### TASK PROMPT
Rewrite the items below with "GUI agent" swapped for "UI assistant" wherever it appears, leaving everything else as it is.

[Dataset entries]
□ □ □ □ □
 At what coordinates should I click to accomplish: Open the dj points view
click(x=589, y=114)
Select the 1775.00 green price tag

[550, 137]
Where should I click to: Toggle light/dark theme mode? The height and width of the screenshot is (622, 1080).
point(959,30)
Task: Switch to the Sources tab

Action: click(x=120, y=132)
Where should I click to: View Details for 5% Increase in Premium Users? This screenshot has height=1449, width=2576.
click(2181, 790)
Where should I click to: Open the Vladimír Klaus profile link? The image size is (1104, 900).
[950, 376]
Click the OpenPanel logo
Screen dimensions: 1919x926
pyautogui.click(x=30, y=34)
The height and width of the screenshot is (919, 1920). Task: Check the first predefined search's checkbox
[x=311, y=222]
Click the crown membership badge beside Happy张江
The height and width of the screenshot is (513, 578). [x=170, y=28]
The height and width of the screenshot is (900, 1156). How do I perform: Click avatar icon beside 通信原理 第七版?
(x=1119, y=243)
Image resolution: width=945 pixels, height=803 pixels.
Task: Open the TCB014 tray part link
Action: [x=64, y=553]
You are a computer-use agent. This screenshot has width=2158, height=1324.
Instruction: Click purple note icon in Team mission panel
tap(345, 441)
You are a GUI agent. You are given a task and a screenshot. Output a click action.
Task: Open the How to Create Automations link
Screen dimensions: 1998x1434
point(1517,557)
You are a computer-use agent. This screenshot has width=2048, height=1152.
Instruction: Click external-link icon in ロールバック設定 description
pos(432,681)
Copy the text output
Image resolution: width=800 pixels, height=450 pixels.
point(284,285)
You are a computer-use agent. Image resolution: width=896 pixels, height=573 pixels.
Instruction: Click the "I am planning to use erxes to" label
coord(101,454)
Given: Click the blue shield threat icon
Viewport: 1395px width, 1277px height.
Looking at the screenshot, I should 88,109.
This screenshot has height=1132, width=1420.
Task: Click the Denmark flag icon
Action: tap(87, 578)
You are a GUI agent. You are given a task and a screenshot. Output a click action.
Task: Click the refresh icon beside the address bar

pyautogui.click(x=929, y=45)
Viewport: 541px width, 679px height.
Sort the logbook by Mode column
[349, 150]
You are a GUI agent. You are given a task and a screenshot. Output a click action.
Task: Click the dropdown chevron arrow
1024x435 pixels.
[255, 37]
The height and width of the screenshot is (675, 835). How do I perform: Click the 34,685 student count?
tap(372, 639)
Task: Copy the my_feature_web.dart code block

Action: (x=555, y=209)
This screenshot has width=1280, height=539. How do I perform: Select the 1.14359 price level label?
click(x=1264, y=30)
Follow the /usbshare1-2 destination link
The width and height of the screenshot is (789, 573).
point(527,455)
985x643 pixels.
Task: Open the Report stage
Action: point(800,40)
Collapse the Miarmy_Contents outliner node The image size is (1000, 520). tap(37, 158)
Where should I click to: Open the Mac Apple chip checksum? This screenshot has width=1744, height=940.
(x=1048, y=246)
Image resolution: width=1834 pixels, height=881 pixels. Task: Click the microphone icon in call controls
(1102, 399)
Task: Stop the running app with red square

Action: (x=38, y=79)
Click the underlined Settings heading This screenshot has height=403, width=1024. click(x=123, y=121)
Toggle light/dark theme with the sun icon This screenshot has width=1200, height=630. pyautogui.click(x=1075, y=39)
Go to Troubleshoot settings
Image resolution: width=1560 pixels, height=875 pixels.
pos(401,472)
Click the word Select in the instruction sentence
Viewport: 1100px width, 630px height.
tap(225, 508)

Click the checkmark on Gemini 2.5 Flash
□ □ □ □ □
### RESPONSE
 At what coordinates should I click to accomplish: Open the dj points view
click(x=589, y=114)
Select the 1775.00 green price tag

[550, 137]
Where should I click to: Toggle light/dark theme mode? The height and width of the screenshot is (622, 1080).
point(959,30)
Task: Switch to the Sources tab

Action: click(x=120, y=132)
Where should I click to: View Details for 5% Increase in Premium Users? This screenshot has height=1449, width=2576.
click(2181, 790)
Where should I click to: Open the Vladimír Klaus profile link? The image size is (1104, 900).
[950, 376]
Click the OpenPanel logo
Screen dimensions: 1919x926
pyautogui.click(x=30, y=34)
The height and width of the screenshot is (919, 1920). Task: Check the first predefined search's checkbox
[x=311, y=222]
Click the crown membership badge beside Happy张江
The height and width of the screenshot is (513, 578). [x=170, y=28]
The height and width of the screenshot is (900, 1156). How do I perform: Click avatar icon beside 通信原理 第七版?
(x=1119, y=243)
Image resolution: width=945 pixels, height=803 pixels.
Task: Open the TCB014 tray part link
Action: [x=64, y=553]
You are a computer-use agent. This screenshot has width=2158, height=1324.
Instruction: Click purple note icon in Team mission panel
tap(345, 441)
You are a UI assistant. You are given a task and a screenshot. Output a click action.
Task: Open the How to Create Automations link
Screen dimensions: 1998x1434
point(1517,557)
You are a computer-use agent. This screenshot has width=2048, height=1152.
Instruction: Click external-link icon in ロールバック設定 description
pos(432,681)
Copy the text output
Image resolution: width=800 pixels, height=450 pixels.
point(284,285)
You are a computer-use agent. Image resolution: width=896 pixels, height=573 pixels.
Instruction: Click the "I am planning to use erxes to" label
coord(101,454)
Given: Click the blue shield threat icon
Viewport: 1395px width, 1277px height.
Looking at the screenshot, I should 88,109.
This screenshot has height=1132, width=1420.
Task: Click the Denmark flag icon
Action: tap(87, 578)
You are a UI assistant. You are given a task and a screenshot. Output a click action.
Task: Click the refresh icon beside the address bar

pyautogui.click(x=929, y=45)
Viewport: 541px width, 679px height.
Sort the logbook by Mode column
[349, 150]
You are a UI assistant. You are given a task and a screenshot. Output a click action.
Task: Click the dropdown chevron arrow
1024x435 pixels.
[255, 37]
The height and width of the screenshot is (675, 835). How do I perform: Click the 34,685 student count?
tap(372, 639)
Task: Copy the my_feature_web.dart code block

Action: (x=555, y=209)
This screenshot has width=1280, height=539. How do I perform: Select the 1.14359 price level label?
click(x=1264, y=30)
Follow the /usbshare1-2 destination link
The width and height of the screenshot is (789, 573).
point(527,455)
985x643 pixels.
Task: Open the Report stage
Action: point(800,40)
Collapse the Miarmy_Contents outliner node The image size is (1000, 520). tap(37, 158)
Where should I click to: Open the Mac Apple chip checksum? This screenshot has width=1744, height=940.
(x=1048, y=246)
Image resolution: width=1834 pixels, height=881 pixels. Task: Click the microphone icon in call controls
(1102, 399)
Task: Stop the running app with red square

Action: (x=38, y=79)
Click the underlined Settings heading This screenshot has height=403, width=1024. click(x=123, y=121)
Toggle light/dark theme with the sun icon This screenshot has width=1200, height=630. pyautogui.click(x=1075, y=39)
Go to Troubleshoot settings
Image resolution: width=1560 pixels, height=875 pixels.
pos(401,472)
Click the word Select in the instruction sentence
Viewport: 1100px width, 630px height.
tap(225, 508)

Click the checkmark on Gemini 2.5 Flash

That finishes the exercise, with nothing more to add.